PROBLEMS TO SOLVE -
[1] Summarize the passage on the Live Oak cultivation ban in two sentences.
[2] Using the passage on the Live Oak cultivation ban, state whether each statement agrees with it. Answer yes or no and quote the deciding words: (a) The Supreme Court's ruling was unanimous. (b) SB 420 lets local governments set cultivation guidelines lower than the statewide guideline. (c) Live Oak allows dispensaries.

PASSAGE FOR REVIEW -
▶

In a disappointing setback for Prop 215 patients’ rights, the CA Supreme Court denied review of the Maral v Live Oak appellate decision, which upheld the right of local governments to completely ban personal use cultivation by medical marijuana patients.
In a lawsuit sponsored by Cal NORML, attorney Joe Elford had petitioned the Court to depublish the Live Oak decision, arguing that such bans violate Prop. 215 and SB 420. SB 420 sets a statewide cultivation guideline of six mature or 12 immature plants and specifically authorizes local governments to establish higher – but not lower – guidelines.
“We are deeply disappointed by the court’s decision,” says Cal NORML Director and Prop 215 co-author Dale Gieringer, “They have effectively undermined Prop. 215’s stated purpose ‘to ensure that seriously ill Californians have the right to obtain and use marijuana for medical purposes.'”
As usual for depublication petitions, the court issued no explanation for its decision, which effectively opens the legal door for further bans throughout the state. Other local governments, including Fresno county and city, have moved to ban personal use cultivation as well.
The court’s decision does not preclude the possibility of a future challenge to local cultivation bans in another appellate district. However, plaintiffs face difficult odds in light of the Supreme Court’s ruling, which was unanimous. Medically needy patients who have been arrested and harmed due to local cultivation bans are invited to contact Cal NORML about possible legal challenges.
Live Oak, which does not allow dispensaries, was the first government in California to completely ban all patient cultivation. Its ordinance was challenged by a local patient, James Maral, who suffers severe medical problems that he had been treating with medicine grown at home. Mr. Maral filed suit to overturn the Live Oak ordinance, but lost his case in the Third District Appellate Court, whose decision stands as a legal precedent under California law.

◀

ENTRIES SHOWN -
▶

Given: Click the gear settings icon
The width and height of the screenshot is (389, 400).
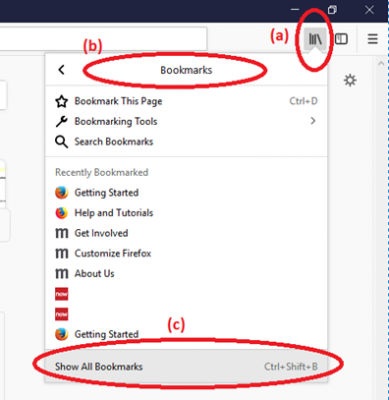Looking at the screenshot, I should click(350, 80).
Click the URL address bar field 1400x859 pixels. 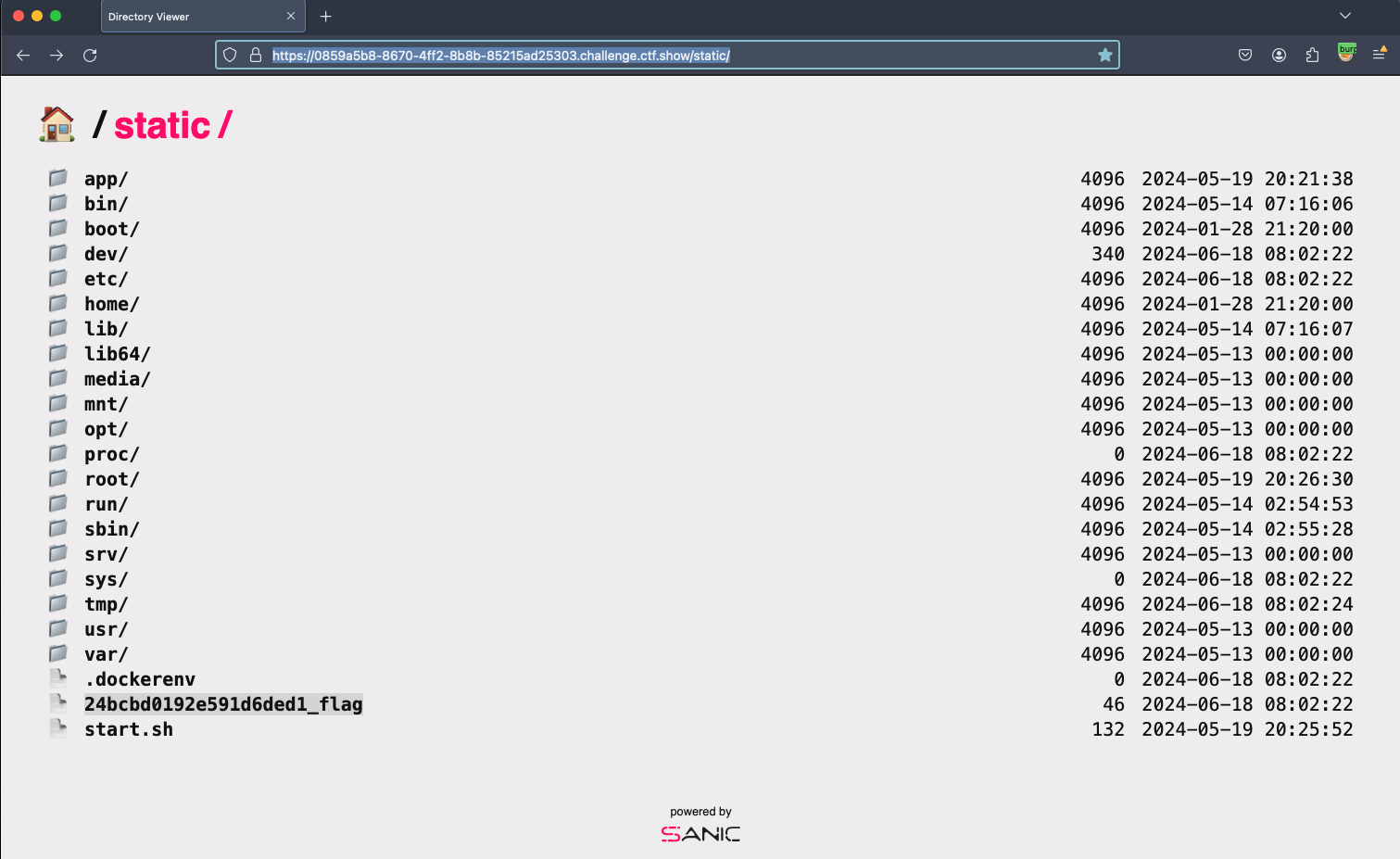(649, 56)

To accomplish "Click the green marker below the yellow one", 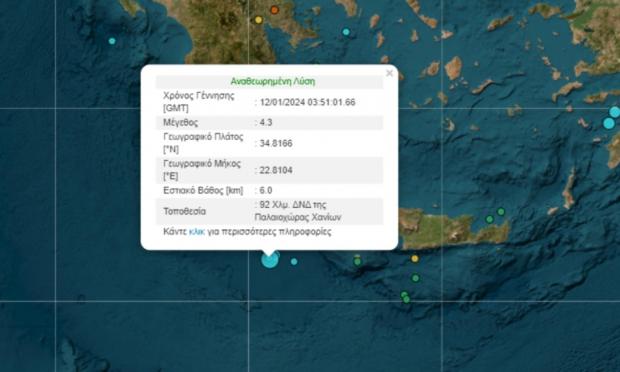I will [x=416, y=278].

◀

EXPECTED OUTPUTS -
[1] The California Supreme Court denied review of the Maral v Live Oak appellate decision, which upheld local governments' right to completely ban personal use cultivation by medical marijuana patients and effectively opens the legal door for further bans. Cal NORML's director said the court had undermined Prop 215's stated purpose, though a future challenge to local cultivation bans in another appellate district is still possible.

[2]
(a) Yes: "which was unanimous"
(b) No: "to establish higher – but not lower – guidelines"
(c) No: "Live Oak, which does not allow dispensaries"